Work request:
Copy only those lines which run from the line containing "Select the Extrude tool icon" to the end of the entries below, both inclusive, exactly as written and with no pictures.

Data shown:
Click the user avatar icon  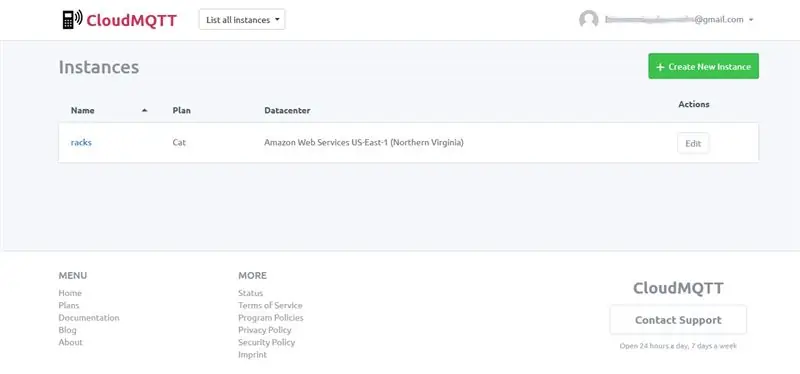[588, 19]
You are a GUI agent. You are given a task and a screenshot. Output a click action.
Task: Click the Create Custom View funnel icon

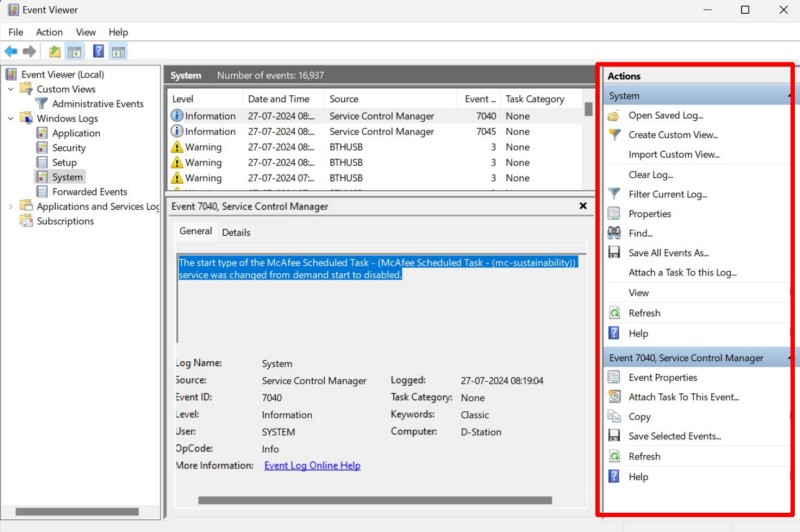tap(614, 135)
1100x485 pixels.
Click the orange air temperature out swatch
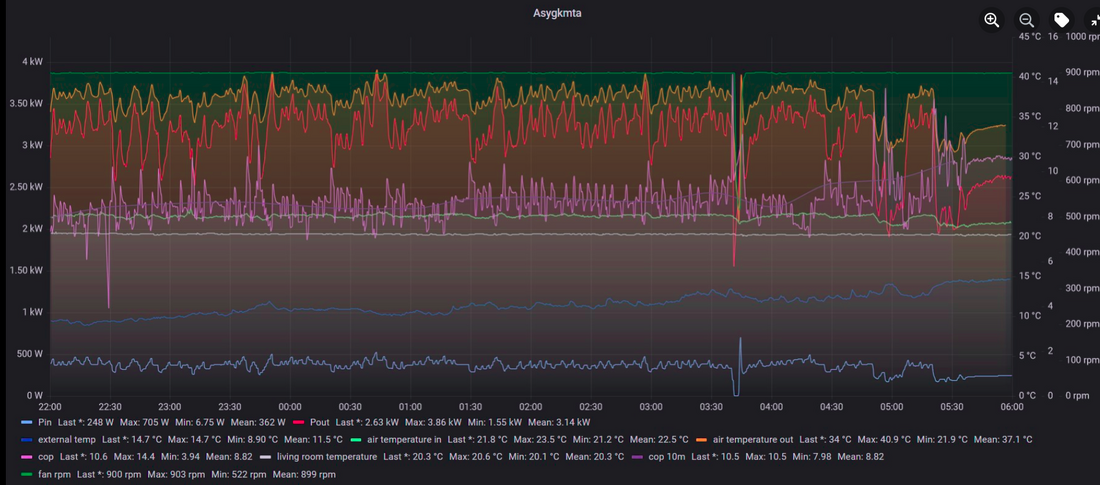[700, 439]
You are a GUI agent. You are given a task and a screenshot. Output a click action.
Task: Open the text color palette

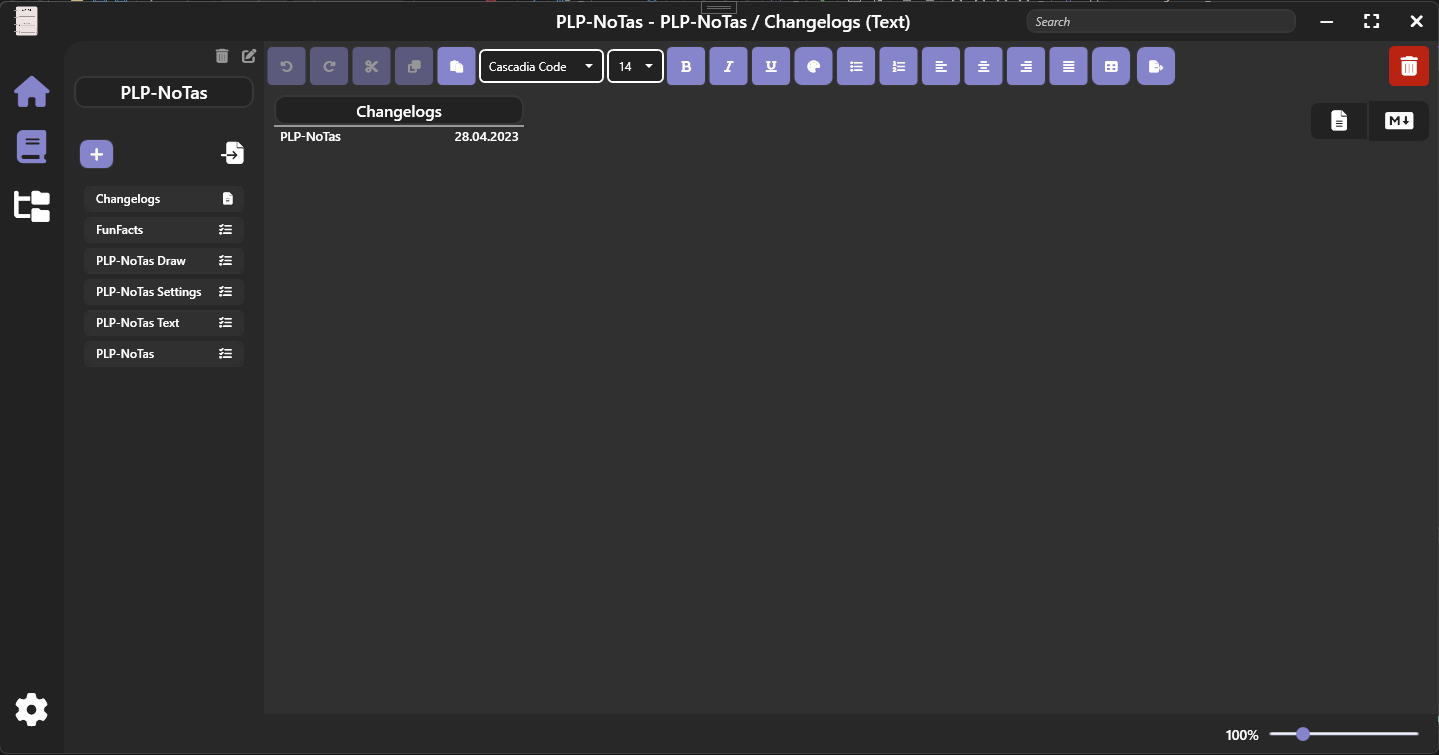(x=813, y=65)
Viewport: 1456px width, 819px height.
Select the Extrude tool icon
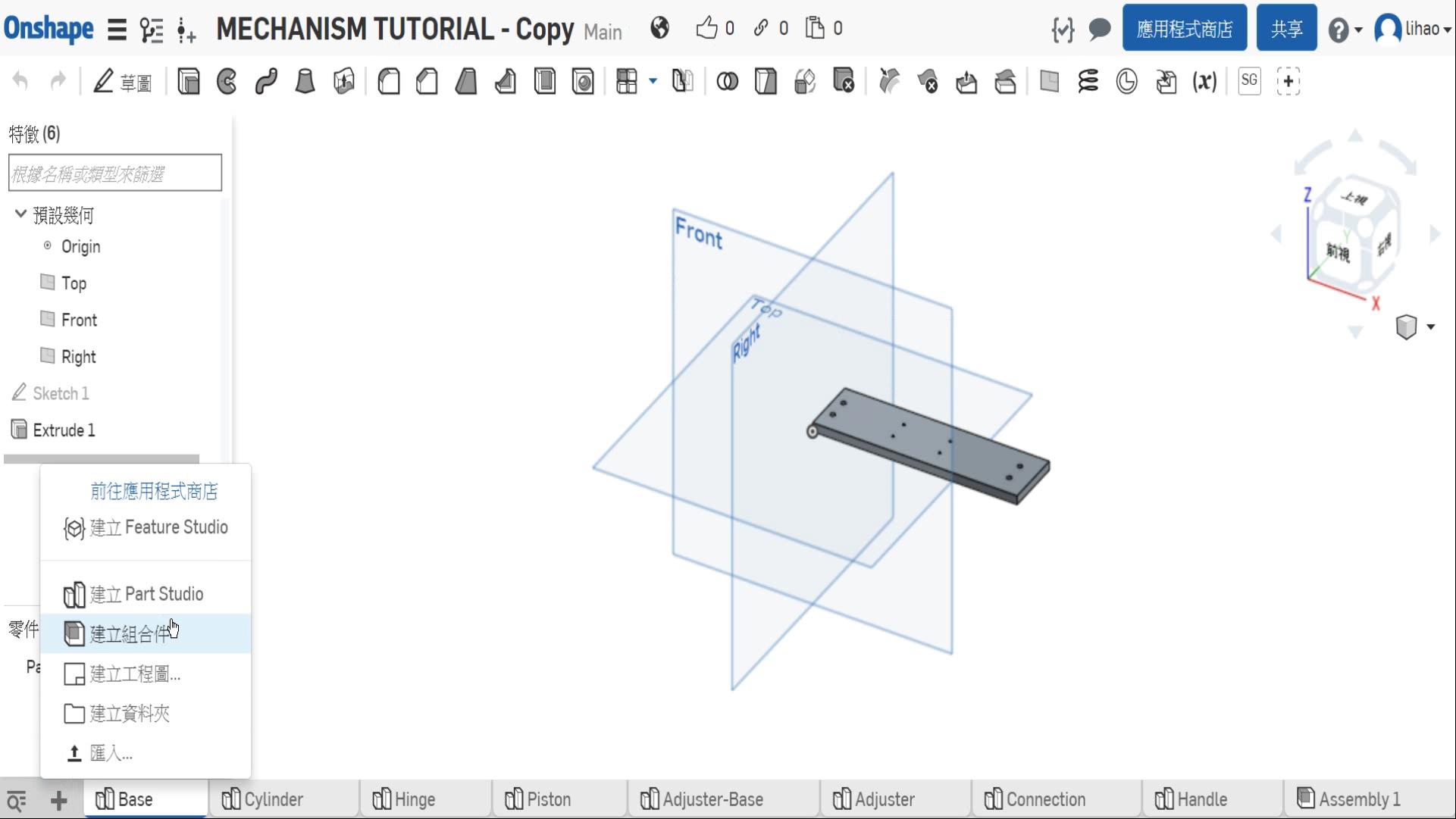[x=189, y=81]
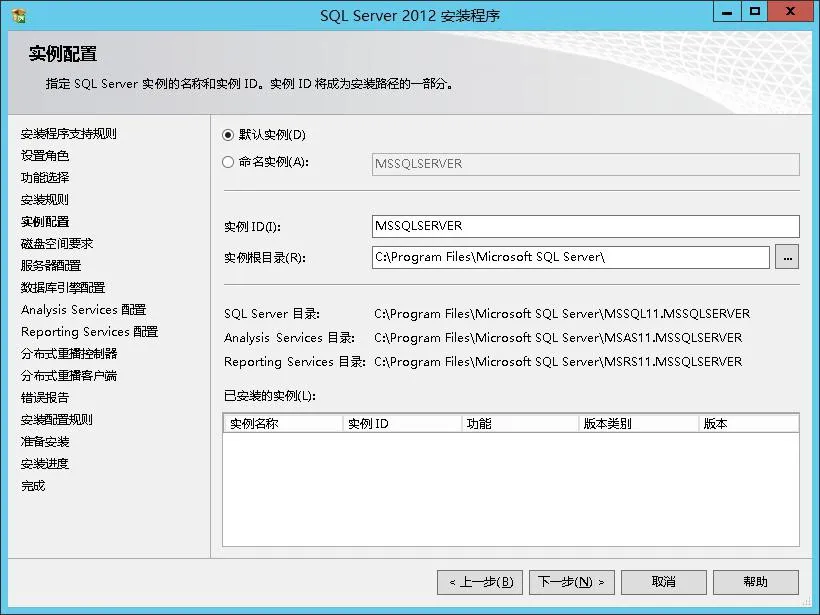Click the 实例根目录 path field
Screen dimensions: 820x615
(500, 257)
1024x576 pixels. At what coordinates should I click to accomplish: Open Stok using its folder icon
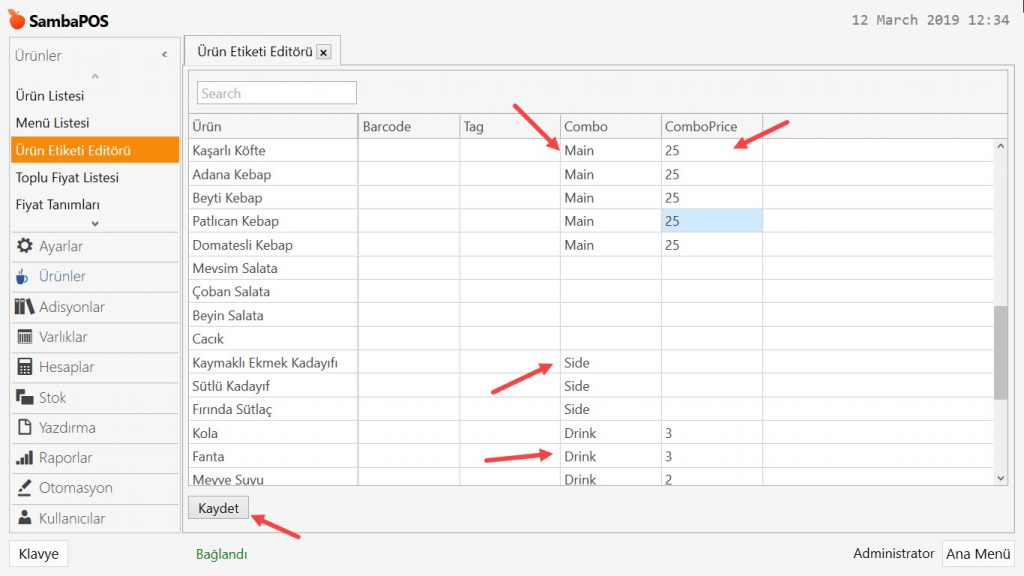coord(25,398)
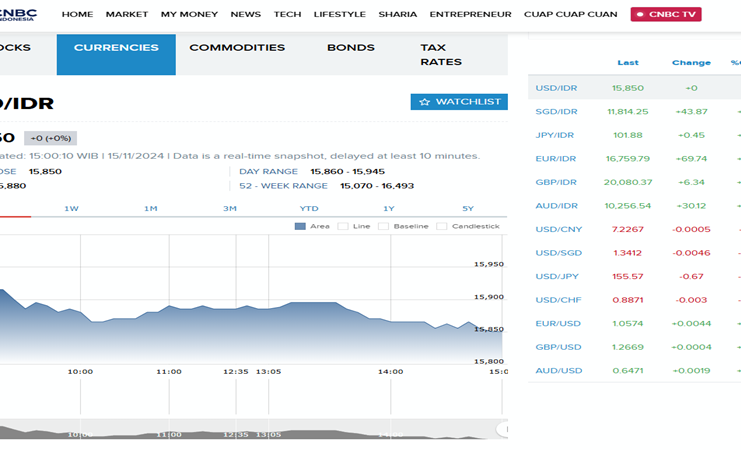Image resolution: width=741 pixels, height=450 pixels.
Task: Open the EUR/USD currency pair link
Action: click(x=556, y=323)
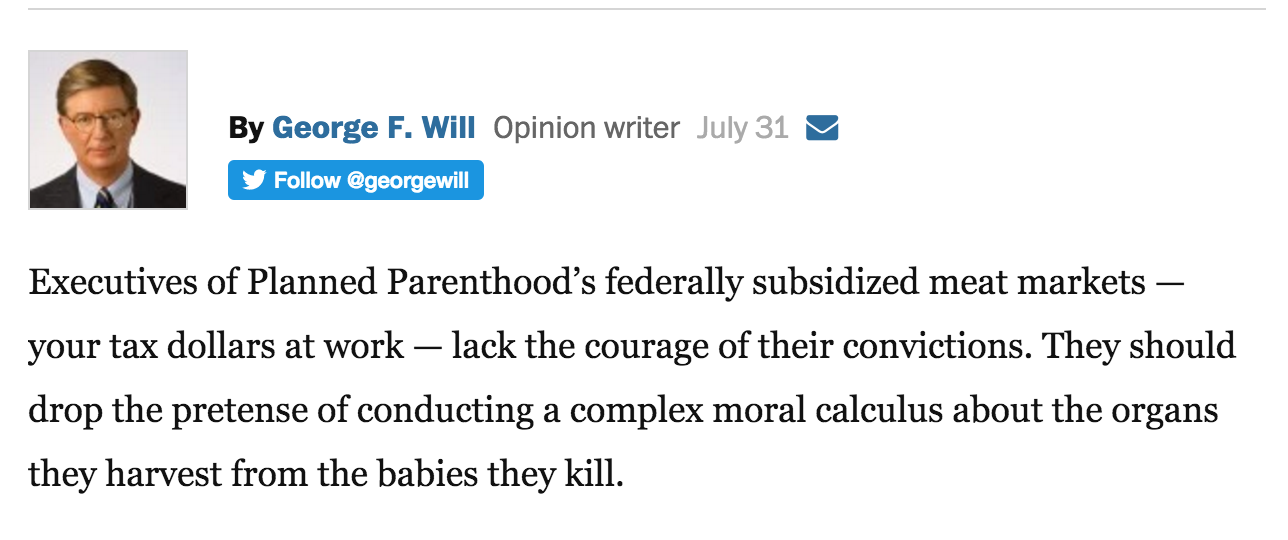Click the "Opinion writer" label

[x=586, y=129]
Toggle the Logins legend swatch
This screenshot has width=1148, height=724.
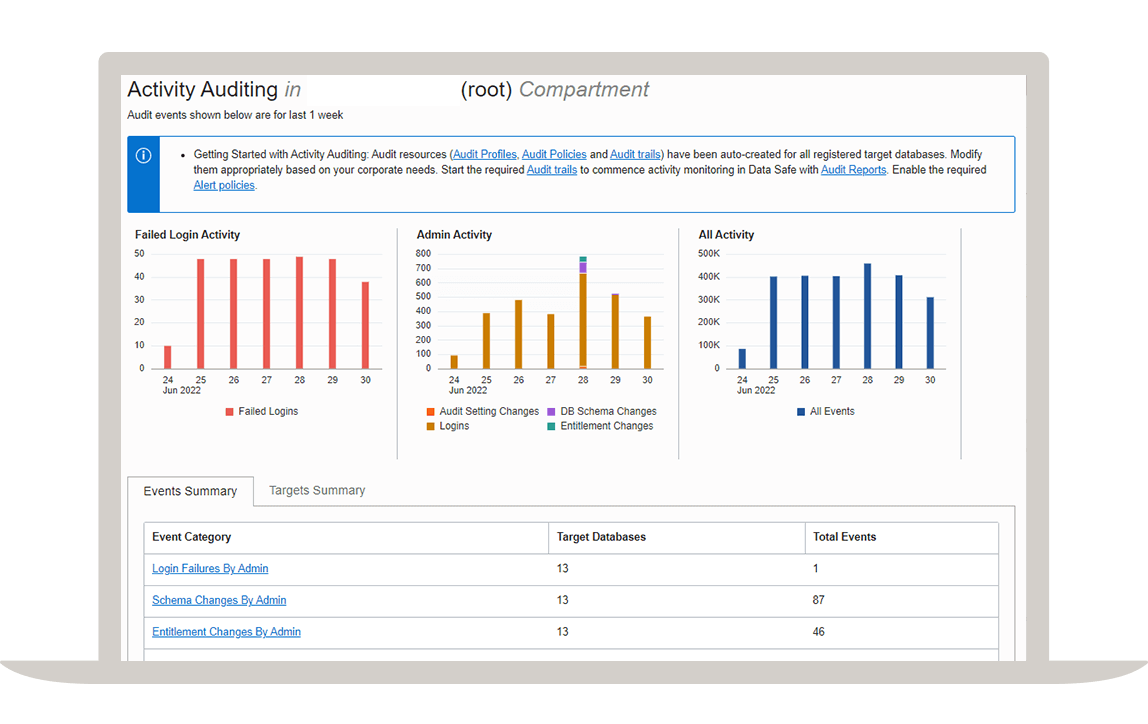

Answer box:
Select the Extrude tool icon
[x=189, y=81]
Click the 实例根目录 path field
Screen dimensions: 820x615
(500, 257)
1024x576 pixels. At what coordinates should I click to accomplish: Open Stok using its folder icon
coord(25,398)
Image resolution: width=741 pixels, height=450 pixels.
Task: Open the EUR/USD currency pair link
Action: click(x=556, y=323)
Click the "Opinion writer" label

[x=586, y=129]
Toggle the Logins legend swatch
This screenshot has width=1148, height=724.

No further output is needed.